Nei giorni successivi l’intero territorio viene occupato dai tedeschi: Ferruccio, fatto prigioniero, è costretto a lavorare per coloro che avevano assassinato la sua famiglia. Per lui era cominciato un periodo complicato in cui si alternano fughe e prigionia, durante il quale più volte rischia di essere giustiziato: in un’occasione, insieme ad altri prigionieri, viene messo davanti a una buca già scavata con le armi puntate, pronte per l’esecuzione.
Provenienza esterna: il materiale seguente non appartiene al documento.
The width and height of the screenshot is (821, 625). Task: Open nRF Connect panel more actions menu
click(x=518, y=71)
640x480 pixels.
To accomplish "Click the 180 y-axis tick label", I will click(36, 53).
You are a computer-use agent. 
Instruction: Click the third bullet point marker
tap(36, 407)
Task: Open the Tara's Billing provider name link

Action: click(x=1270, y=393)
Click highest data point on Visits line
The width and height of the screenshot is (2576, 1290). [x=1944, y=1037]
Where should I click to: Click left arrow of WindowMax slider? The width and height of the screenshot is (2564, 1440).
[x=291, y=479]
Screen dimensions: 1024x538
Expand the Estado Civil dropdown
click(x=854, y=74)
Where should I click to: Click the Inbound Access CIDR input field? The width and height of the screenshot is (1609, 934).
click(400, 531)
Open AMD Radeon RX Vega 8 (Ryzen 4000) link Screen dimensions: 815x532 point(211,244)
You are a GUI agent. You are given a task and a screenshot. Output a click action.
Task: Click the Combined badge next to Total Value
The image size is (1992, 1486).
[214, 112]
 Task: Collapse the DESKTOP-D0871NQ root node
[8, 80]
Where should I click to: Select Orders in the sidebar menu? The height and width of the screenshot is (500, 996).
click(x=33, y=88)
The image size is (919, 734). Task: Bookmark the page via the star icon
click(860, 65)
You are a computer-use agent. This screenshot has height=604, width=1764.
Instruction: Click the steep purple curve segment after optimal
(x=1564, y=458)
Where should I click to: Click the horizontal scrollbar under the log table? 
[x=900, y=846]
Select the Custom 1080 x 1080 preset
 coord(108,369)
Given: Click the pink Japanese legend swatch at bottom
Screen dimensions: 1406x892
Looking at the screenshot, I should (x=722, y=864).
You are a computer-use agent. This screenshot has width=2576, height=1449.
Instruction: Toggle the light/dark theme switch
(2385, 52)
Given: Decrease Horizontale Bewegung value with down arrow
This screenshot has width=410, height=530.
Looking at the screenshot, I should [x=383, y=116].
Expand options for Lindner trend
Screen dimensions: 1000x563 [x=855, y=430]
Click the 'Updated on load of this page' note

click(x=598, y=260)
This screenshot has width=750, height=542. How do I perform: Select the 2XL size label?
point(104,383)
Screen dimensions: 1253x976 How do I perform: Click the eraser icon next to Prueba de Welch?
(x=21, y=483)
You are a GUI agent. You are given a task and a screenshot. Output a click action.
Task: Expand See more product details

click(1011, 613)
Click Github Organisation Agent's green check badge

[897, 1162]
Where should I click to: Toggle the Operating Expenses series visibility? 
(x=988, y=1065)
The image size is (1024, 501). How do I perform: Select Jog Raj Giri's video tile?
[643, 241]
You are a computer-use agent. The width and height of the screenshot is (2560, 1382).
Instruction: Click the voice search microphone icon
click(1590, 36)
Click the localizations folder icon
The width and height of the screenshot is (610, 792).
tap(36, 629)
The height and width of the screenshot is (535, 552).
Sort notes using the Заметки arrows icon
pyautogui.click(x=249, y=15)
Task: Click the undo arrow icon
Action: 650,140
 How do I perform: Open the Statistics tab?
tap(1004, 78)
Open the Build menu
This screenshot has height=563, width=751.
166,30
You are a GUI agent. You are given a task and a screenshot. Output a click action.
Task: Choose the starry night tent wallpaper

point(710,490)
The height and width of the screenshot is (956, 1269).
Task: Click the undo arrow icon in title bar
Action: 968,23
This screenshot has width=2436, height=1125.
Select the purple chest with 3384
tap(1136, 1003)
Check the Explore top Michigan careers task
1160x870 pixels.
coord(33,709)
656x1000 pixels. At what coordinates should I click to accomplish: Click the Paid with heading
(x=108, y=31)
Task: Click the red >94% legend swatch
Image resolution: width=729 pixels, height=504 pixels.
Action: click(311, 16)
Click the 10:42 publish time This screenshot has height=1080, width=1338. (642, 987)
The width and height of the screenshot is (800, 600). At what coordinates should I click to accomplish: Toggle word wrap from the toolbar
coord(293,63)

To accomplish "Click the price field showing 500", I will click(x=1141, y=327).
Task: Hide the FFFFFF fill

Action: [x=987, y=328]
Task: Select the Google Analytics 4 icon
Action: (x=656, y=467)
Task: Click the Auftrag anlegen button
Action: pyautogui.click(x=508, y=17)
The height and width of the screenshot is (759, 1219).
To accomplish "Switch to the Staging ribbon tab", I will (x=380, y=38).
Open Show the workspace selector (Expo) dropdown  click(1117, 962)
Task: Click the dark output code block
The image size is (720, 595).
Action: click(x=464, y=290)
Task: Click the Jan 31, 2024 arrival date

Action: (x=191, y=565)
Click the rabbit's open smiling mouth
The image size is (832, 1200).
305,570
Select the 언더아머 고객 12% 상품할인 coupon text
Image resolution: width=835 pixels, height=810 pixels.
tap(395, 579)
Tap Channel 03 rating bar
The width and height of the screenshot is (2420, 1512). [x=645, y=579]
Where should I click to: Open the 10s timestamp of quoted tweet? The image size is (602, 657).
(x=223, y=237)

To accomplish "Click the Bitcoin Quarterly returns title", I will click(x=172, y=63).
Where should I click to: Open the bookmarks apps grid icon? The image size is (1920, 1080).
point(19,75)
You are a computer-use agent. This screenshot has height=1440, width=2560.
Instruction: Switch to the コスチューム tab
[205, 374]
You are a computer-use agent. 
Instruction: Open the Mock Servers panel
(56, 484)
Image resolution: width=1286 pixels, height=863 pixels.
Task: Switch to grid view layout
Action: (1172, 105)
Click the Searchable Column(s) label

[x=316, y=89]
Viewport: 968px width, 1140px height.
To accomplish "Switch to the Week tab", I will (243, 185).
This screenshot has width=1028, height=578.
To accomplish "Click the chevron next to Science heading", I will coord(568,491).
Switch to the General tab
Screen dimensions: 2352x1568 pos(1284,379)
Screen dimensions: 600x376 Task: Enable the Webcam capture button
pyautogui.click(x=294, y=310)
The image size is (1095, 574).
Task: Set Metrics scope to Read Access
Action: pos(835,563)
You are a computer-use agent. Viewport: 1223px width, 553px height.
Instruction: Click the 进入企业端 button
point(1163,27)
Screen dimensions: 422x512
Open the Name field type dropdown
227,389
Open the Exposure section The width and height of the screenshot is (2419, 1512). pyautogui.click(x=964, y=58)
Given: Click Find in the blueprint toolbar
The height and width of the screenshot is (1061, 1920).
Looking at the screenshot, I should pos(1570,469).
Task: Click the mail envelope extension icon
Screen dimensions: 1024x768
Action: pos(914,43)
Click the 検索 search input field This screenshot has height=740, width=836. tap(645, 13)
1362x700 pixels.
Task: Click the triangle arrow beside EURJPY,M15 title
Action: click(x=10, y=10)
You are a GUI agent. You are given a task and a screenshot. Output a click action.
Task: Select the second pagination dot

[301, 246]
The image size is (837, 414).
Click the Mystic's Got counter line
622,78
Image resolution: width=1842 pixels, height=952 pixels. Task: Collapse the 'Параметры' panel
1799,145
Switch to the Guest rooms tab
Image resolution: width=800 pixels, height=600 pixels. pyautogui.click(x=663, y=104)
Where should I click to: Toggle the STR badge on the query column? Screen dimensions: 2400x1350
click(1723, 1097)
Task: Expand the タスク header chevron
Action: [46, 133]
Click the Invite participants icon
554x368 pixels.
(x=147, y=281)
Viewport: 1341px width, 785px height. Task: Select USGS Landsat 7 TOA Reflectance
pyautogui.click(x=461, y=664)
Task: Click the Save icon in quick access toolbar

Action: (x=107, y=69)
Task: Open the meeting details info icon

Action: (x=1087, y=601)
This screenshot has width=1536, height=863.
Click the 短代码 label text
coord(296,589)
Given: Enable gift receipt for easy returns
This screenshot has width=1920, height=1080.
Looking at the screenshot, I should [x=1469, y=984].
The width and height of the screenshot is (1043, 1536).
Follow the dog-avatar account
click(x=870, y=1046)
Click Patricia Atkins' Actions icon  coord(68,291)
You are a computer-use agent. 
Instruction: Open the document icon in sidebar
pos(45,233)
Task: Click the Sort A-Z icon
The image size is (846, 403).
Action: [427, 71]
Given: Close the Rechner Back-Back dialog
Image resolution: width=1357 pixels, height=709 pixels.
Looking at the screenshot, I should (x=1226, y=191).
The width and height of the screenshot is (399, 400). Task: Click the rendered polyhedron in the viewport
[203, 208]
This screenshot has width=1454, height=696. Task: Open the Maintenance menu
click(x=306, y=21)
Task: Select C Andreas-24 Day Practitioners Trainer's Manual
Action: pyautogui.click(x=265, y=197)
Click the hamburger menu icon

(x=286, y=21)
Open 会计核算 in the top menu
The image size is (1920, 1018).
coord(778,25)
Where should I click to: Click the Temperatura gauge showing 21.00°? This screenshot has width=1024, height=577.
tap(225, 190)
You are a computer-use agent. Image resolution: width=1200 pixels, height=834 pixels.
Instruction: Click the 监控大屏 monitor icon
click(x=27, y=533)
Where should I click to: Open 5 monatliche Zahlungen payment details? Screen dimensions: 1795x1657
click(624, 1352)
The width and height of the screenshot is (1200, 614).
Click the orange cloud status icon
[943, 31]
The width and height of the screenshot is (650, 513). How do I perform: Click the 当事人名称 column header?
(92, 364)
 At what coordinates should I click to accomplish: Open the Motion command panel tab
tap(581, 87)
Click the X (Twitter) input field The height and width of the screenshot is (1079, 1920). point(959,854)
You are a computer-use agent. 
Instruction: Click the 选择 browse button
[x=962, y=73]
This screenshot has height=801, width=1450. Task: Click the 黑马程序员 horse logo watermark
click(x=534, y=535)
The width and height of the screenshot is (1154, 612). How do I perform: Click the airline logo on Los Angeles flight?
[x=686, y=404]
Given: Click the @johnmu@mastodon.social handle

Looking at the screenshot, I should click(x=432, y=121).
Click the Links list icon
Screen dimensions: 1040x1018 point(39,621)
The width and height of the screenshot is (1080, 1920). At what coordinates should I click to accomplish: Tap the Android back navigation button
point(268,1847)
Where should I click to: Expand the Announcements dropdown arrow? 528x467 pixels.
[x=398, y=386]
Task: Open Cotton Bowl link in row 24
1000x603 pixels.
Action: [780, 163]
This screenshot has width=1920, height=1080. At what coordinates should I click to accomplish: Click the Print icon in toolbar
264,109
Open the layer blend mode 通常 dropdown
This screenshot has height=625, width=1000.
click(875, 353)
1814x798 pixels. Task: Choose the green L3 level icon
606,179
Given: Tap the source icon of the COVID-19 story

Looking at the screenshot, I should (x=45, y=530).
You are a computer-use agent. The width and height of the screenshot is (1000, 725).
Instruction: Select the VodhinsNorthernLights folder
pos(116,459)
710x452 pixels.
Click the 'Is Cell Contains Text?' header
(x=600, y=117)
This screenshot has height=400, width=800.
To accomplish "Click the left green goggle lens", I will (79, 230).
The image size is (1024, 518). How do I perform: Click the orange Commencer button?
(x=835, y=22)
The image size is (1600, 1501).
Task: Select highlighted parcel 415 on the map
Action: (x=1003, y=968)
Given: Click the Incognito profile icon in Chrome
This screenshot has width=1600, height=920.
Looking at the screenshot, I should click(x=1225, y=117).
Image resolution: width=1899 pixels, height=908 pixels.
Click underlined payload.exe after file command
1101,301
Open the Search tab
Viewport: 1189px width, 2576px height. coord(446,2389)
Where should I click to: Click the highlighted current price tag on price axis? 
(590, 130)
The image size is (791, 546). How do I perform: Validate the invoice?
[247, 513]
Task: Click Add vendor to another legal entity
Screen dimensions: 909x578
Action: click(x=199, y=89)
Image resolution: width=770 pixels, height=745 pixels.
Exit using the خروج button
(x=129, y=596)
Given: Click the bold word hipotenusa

Dopo mesi di clandestinità, solitudine e infinito dolore arrivano finalmente i giorni della liberazione: il 21 Aprile 1945 è la volta di Bologna dove si trova Ferruccio.

Ferruccio Laffi

Nell’eccidio di Marzabotto perse il padre, la madre, i fratelli Armando ed Ettore, la cognata Maria Venturi con i figli Antonio, Dina, Fernando, Gabriele, Italo e Marina, la cognata Livia Ferri e i figli di lei Demetrio, Massimo e Primo Laffi. La sua famiglia era composta da 20 persone: alla fine della guerra ne rimasero in vita solo 2.

Nelle stragi compiute dai nazifascisti tra il 29 Settembre e il 5 Ottobre 1944 nel territorio dei comuni di Marzabotto, Grizzana Morandi e Monzuno, alle pendici di Monte Sole, complessivamente furono torturate e uccise 770 persone, di cui 316 donne, 216 bambini, 142 anziani. Questo fu Marzabotto, una delle più brutali stragi compiute dai nazifascisti e uno dei più atroci crimini contro l’umanità a memoria d’uomo.

Sono questi i morti che ricordiamo il 25 Aprile. Non sono tutti uguali come sostiene Ignazio La Russa. Le donne incinte, stuprate, sventrate, uccise, e i loro feti, tagliati in due o lanciati in aria come tiro al bersaglio, non si possono mettere sullo stesso piano con i criminali assassini che hanno compiuto quelle stragi.

Il 25 Aprile si celebra la liberazione dai fascisti che hanno tolto la libertà agli italiani per oltre vent’anni e dal regime che ha approvato le vergognose leggi razziali. Si celebra la fine di un’oppressione violenta, che rese l’Italia corresponsabile di una rovinosa guerra e dello sterminio di 11 milioni di persone: uomini, donne, bambini e anziani che avevano l’unica colpa di non essere graditi ai fascisti e che sono stati prelevati dalle loro case, resi schiavi e poi uccisi nei campi di concentramento.

Il 25 Aprile non è “divisivo” perché in una democrazia non ci può essere chi sta dalla parte dei criminali e di una dittatura sanguinaria. Il fascismo è un crimine, non un’opinione politica. Chi sostiene il contrario sta tentando di riscrivere la storia, vuole farci credere che oppressi e oppressori, democrazia e dittatura siano la stessa cosa.

Il 25 Aprile stringiamoci in un abbraccio a tutti i sopravvissuti che, come Ferruccio Laffi, continuano a raccontare le loro tragiche esperienze, per difendere quella memoria che in troppi vorrebbero cancellare: soprattutto ricordiamo gli uomini, le donne, i bambini e gli anziani che hanno rischiato o perso la vita per permetterci di vivere in un paese libero. Non dimentichiamo mai ciò che dobbiamo a tutti loro.